* **EXERCISE 1**:
Which lines of the listing contain the string "tick"? Copy each of them in full, and note that case counts.

Important concepts in CV

This post serves as a list of miscellaneous techniques that litters in the CV field. They are not listed in any particular order for now.

  1. Hard-negative mining. For each image and each possible scale of each image in your negative training set, apply the sliding window technique and slide your window across the image. At each window compute your HOG descriptors and apply your classifier. If your classifier (incorrectly) classifies a given window as an object (and it will, there will absolutely be false-positives), record the feature vector associated with the false-positive patch along with the probability of the classification. This approach is called hard-negative mining. Take the false-positive samples found during the hard-negative mining stage, sort them by their confidence (i.e. probability) and re-train your classifier using these hard-negative samples. (Note: You can iteratively apply steps 4-5, but in practice one stage of hard-negative mining usually [not not always] tends to be enough. The gains in accuracy on subsequent runs of hard-negative mining tend to be minimal.)

* **EXERCISE 2**:
Answer these questions about the CV concepts post above:
(a) In what order does the post say its techniques are listed?
(b) What descriptors are computed at each window?
(c) By what are the false-positive samples sorted before the classifier is re-trained?

[Collected data entries]

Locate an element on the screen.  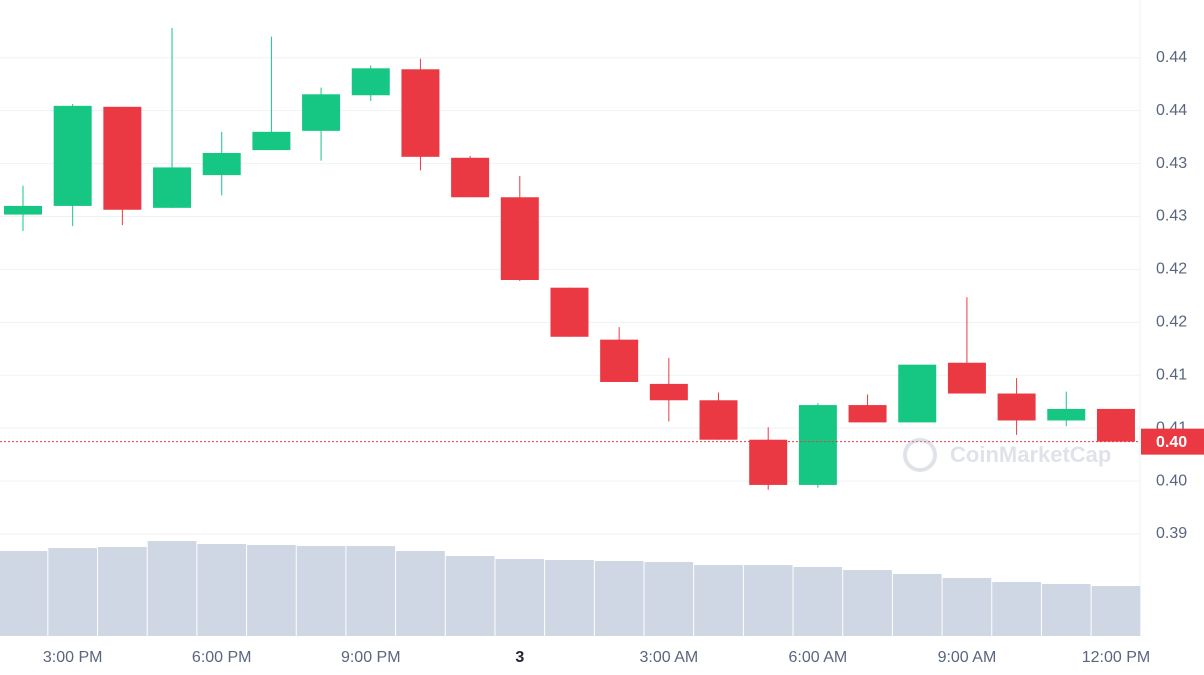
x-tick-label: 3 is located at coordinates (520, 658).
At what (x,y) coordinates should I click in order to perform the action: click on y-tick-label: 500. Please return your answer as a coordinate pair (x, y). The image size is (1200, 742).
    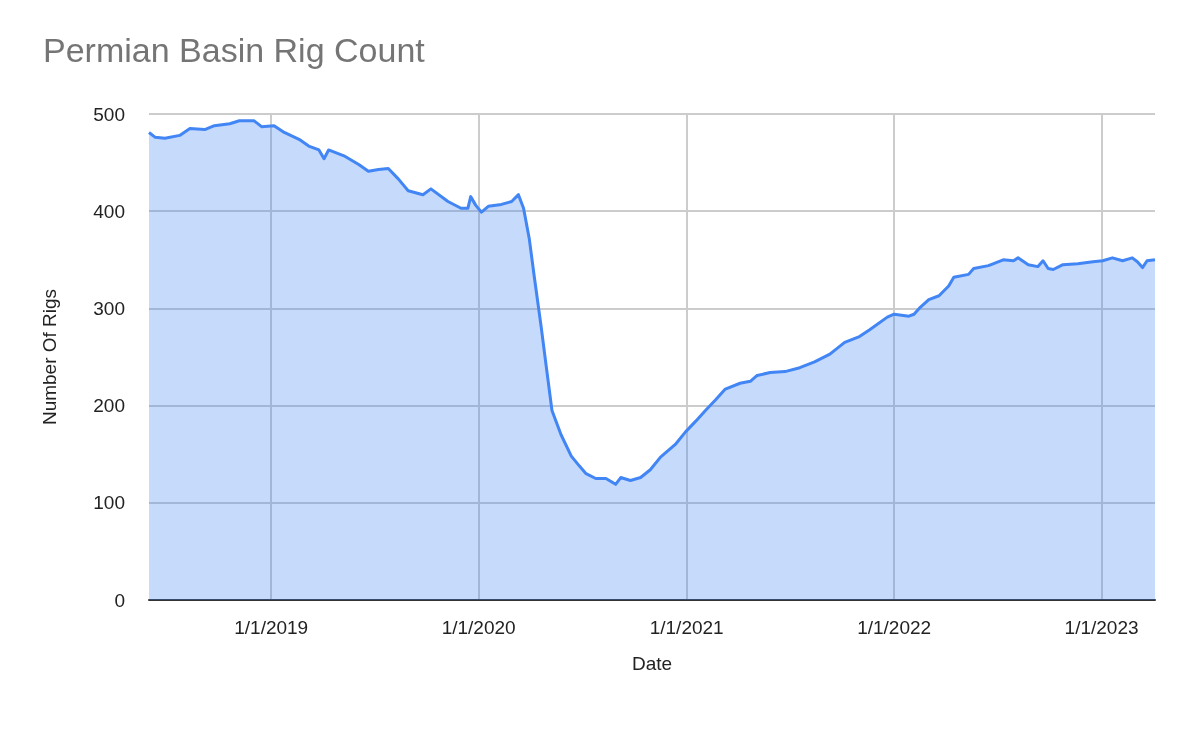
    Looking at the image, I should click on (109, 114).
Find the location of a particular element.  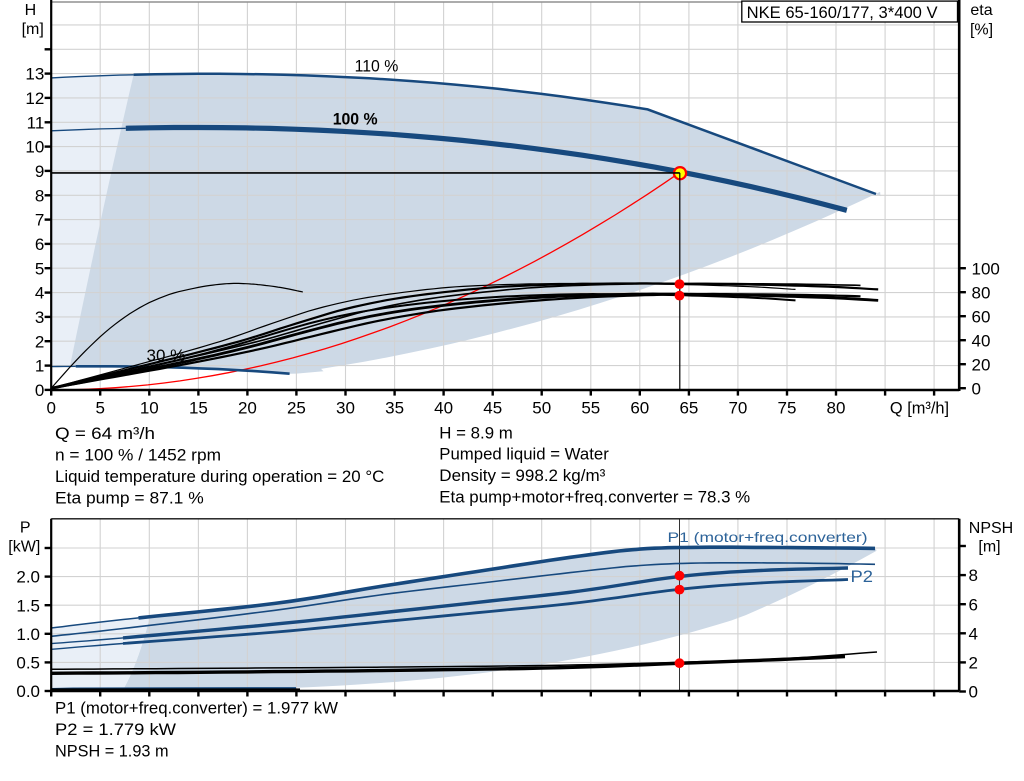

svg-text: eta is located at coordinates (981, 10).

* **RESPONSE AREA 1**:
x-tick-label: 3 is located at coordinates (520, 658).
At what (x,y) coordinates should I click in order to perform the action: click on y-tick-label: 500. Please return your answer as a coordinate pair (x, y). The image size is (1200, 742).

* **RESPONSE AREA 2**:
(a) In no particular order for now.
(b) HOG descriptors.
(c) By their confidence, that is, their probability.